* PROBLEM DESCRIPTION:
List the usernames of everyone who posts in the fishing thread below.

+++ PROVIDED TEXT +++

# eyes from the rocks



## HappySnag (Dec 20, 2007)

cleveland,i fished last night of the rocks,third cast nice steelie and 2 catfish 30" on HJ#14,no eyes
i changed from 3 treble hooks to 2 single inline hooks 3/0 and 4/0,the steelie jump 8 times he could not trow my hooks out..
the catfish were hooked good and they roll in net,with treble hook it would be desaster ,brouken treble hooks and mes to take them out of net.with single inline hooks it was pleasure to work with,no mes no demige.


----------



## HappySnag (Dec 20, 2007)

cleveland,fished last night of the rocks,got one 17" eye on HJ#14 helsinky 8pm,one steelie falow the lure 3' from rocks did not hit..
i got almost in fight,6 jets sky run 20' from rocks,they try to cut my line,when i cast they turn and try to cut my line.
after that i had to explain them how they were boren,they come out from ase.
the lake was all open but they try to mess with me.


----------



## set-the-drag (Jan 13, 2013)

You didn't happen to see or talk to anyone that was on the water did you? Wonder if the nigjt troll is picking up


----------



## HappySnag (Dec 20, 2007)

set-the-drag said:


> You didn't happen to see or talk to anyone that was on the water did you? Wonder if the nigjt troll is picking up


there was not one boat fishing off e.72,did not see anybody from wildwood,only jet sky and few big boats pas by,just riding.


----------



## allwayzfishin (Apr 30, 2008)

I won't be out till that water temp drops into the 50s... probably November I'll start searching


----------



## set-the-drag (Jan 13, 2013)

I agree but you never know


----------



## set-the-drag (Jan 13, 2013)

Think we are going to shoot out there Friday after work to get the feel and maybe get a winner of the week 🤪


----------



## Gottagofishn (Nov 18, 2009)

I use to think that water temp was what made the fall bite happen at night. Now I believe it is a combination of shorter days, angle of the sun and who knows what else. Everything else is locating like the water is cold. 
I would guess night fishing will be picking up, regardless of the temp.


----------



## allwayzfishin (Apr 30, 2008)

November is right around the corner... couple weeks of chilly nights and I'll be on the hunt


----------



## HappySnag (Dec 20, 2007)

+++ SUPPLIED DATA +++

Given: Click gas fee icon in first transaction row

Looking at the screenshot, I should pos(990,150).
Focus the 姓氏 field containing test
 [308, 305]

+++

* EXERCISE RESPONSE:
HappySnag, set-the-drag, allwayzfishin, Gottagofishn